Les STEP: épu­rer, mais pas seu­le­ment

Lors du salon aqua pro, qui s’est tenu à Bulle en février dernier, le Groupement romand des exploitants de stations d’épuration des eaux (GRESE) a organisé un séminaire dédié aux micropolluants. Ces substances actives dans l’environnement déjà à de très faibles doses sont le grand chantier du moment pour les professionnels de l’épuration des eaux. À cette occasion, TRACÉS s’est entretenu avec Philippe Koller, président du GRESE.

Data di pubblicazione
14-06-2024

TRACÉS: Monsieur Koller, nous arrivons à la moitié du délai de 20 ans que le législateur a donné aux propriétaires de stations d’épuration des eaux pour se mettre en conformité avec la loi sur la protection des eaux (LEaux) et de l’ordonnance sur la protection des eaux (OEaux), toutes deux révisées en 2016. Quelle est la situation aujourd’hui?

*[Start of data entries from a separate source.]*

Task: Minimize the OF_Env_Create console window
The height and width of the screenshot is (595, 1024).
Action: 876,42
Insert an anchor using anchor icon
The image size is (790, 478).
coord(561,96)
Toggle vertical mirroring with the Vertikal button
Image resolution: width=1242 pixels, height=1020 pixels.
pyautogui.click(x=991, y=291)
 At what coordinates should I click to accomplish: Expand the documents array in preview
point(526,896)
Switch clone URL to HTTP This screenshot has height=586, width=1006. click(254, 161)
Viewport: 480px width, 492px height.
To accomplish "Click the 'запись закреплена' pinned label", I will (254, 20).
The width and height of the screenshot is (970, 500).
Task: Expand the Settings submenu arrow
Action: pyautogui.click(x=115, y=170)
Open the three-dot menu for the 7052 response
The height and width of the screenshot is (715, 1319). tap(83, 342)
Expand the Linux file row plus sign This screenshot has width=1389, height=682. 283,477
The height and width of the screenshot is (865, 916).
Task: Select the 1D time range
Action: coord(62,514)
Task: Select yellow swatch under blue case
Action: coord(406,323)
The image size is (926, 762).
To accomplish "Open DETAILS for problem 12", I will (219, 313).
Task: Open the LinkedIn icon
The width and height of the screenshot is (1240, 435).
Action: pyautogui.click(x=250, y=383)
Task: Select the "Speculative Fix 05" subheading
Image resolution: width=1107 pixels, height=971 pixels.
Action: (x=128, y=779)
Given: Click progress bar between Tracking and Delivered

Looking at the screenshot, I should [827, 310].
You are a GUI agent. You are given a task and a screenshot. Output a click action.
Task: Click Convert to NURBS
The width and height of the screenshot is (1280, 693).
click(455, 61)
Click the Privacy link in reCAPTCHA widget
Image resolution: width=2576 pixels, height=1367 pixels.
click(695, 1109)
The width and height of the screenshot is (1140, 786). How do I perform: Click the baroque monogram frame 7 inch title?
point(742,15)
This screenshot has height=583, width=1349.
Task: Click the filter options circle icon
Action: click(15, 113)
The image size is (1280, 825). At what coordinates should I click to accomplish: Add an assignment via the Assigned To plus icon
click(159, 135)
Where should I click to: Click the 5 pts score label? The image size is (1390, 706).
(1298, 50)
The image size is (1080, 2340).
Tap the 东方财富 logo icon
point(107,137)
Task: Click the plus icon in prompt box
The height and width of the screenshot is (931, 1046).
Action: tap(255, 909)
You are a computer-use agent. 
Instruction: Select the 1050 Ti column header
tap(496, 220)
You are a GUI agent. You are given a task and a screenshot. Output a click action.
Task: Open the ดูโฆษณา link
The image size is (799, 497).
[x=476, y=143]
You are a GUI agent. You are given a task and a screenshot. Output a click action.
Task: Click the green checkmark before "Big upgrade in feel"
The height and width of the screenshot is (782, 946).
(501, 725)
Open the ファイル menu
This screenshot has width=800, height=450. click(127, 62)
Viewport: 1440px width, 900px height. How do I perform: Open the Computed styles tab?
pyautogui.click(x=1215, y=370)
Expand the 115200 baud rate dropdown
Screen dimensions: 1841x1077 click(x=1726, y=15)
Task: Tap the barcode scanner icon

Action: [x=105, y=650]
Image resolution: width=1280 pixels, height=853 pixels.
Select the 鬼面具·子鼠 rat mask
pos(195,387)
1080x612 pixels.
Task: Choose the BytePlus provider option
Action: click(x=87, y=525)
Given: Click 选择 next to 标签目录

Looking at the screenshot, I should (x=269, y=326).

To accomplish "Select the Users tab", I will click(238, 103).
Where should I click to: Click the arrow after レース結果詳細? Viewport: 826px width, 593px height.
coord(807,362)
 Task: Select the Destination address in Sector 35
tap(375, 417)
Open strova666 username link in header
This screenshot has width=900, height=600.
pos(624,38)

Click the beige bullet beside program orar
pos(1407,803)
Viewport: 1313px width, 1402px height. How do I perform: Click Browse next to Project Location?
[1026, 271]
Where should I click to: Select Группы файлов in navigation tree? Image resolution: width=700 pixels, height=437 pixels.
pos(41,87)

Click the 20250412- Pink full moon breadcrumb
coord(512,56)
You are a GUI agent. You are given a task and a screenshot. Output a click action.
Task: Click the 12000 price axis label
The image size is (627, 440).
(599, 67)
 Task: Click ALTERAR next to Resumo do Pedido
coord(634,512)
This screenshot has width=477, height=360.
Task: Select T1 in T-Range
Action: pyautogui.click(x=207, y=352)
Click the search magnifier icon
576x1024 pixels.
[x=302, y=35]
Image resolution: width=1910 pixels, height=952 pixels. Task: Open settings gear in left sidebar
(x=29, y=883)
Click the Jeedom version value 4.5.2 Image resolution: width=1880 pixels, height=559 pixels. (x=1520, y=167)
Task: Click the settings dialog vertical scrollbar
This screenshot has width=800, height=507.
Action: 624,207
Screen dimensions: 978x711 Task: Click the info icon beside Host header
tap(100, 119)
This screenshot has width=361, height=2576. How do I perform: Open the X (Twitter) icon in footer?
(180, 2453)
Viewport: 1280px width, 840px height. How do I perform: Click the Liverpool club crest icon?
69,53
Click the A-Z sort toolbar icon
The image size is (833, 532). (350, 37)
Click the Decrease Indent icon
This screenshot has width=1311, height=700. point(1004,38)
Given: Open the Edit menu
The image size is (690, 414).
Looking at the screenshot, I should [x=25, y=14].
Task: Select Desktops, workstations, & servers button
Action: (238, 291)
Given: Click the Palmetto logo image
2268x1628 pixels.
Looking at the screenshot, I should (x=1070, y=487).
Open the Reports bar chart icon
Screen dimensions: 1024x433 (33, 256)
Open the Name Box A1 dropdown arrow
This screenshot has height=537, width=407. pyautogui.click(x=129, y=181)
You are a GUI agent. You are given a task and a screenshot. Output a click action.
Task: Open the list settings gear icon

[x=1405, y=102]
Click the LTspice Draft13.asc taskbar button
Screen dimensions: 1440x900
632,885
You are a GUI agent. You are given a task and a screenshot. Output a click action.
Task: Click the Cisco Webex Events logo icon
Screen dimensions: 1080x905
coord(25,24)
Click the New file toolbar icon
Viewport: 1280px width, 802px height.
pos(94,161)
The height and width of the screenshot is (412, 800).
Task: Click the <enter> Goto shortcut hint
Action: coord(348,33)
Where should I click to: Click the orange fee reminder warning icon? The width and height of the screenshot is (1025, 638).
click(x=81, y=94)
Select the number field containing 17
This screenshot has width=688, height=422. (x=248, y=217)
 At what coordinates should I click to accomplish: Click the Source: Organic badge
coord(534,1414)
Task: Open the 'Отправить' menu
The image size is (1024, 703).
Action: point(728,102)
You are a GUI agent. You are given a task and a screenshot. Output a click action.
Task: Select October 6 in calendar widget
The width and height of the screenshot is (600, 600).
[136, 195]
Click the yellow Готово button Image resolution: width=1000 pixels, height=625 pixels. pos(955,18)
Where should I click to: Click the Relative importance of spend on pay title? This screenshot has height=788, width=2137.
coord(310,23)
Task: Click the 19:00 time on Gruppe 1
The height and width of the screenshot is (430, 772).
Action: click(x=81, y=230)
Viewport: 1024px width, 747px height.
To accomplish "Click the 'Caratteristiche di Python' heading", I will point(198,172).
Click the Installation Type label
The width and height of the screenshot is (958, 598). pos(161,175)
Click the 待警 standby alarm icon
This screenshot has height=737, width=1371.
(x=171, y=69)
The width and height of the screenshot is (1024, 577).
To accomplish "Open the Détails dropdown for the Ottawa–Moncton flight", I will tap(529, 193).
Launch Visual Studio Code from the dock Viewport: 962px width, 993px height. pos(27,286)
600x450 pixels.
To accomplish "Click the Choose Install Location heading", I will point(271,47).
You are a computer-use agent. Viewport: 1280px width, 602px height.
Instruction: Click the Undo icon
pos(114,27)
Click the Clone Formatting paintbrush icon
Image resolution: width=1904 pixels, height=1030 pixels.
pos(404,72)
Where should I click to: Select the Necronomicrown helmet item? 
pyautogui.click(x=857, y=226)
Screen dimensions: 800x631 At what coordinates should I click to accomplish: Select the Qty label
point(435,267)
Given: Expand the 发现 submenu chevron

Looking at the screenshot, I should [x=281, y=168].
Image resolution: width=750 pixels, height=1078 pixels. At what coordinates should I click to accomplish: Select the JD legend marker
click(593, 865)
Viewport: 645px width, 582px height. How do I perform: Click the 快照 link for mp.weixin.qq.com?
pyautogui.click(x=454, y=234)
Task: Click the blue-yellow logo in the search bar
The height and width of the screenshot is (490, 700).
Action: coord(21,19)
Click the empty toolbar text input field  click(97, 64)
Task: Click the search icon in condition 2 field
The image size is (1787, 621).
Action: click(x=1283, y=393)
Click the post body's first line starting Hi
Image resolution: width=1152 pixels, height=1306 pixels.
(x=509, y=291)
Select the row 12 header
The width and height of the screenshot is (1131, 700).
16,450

Philippe Koller: À l’heure actuelle, sur les 120 STEP éligibles pour l’introduction de cette phase de traitement dans notre pays, 71 sont équipées ou en cours de l’être. Parmi celles-ci, 23 sont déjà opérationnelles, dont 5 en Suisse romande.

Alors que les sources de micropolluants sont très nombreuses, pourquoi le législateur s’est-il focalisé sur les STEP?

L’amélioration des techniques d’analyse nous a permis de comprendre les effets des composés traces organiques actifs à très faible concentration et d’en déterminer les sources: on parle de 30 000 composés provenant de médicaments, de produits cosmétiques et d’entretien, de peintures, de pesticides, etc. Lorsque la question de leur traitement s’est posée, l’OFEV est arrivé à la conclusion qu’il serait plus aisé de le faire non pas à la source, mais au bout du tuyau, à la sortie d’une STEP, là où transitent plus de la moitié des micropolluants. Cette stratégie va naturellement de pair avec une réduction de la production des grosses sources identifiées, comme l’industrie ou l’agriculture.

Quelles nouvelles techniques a-t-il fallu développer pour traiter les micropolluants?

Les techniques ne sont pas nouvelles, puisqu’elles sont déjà utilisées pour le traitement de l’eau potable, mais il a cependant fallu les adapter au traitement des micropolluants. Il existe deux procédés, avec des variantes. Le premier est l’ozonation, qui possède un large spectre d’efficacité: de l’ozone (O3) est injecté dans l’eau d’un bassin sous forme de microbulles et oxyde les molécules de matière organique présentes, dont les micropolluants. Les sous-produits d’oxydation qui en résultent sont ensuite dégradés biologiquement au moyen d’une filtration sur sable.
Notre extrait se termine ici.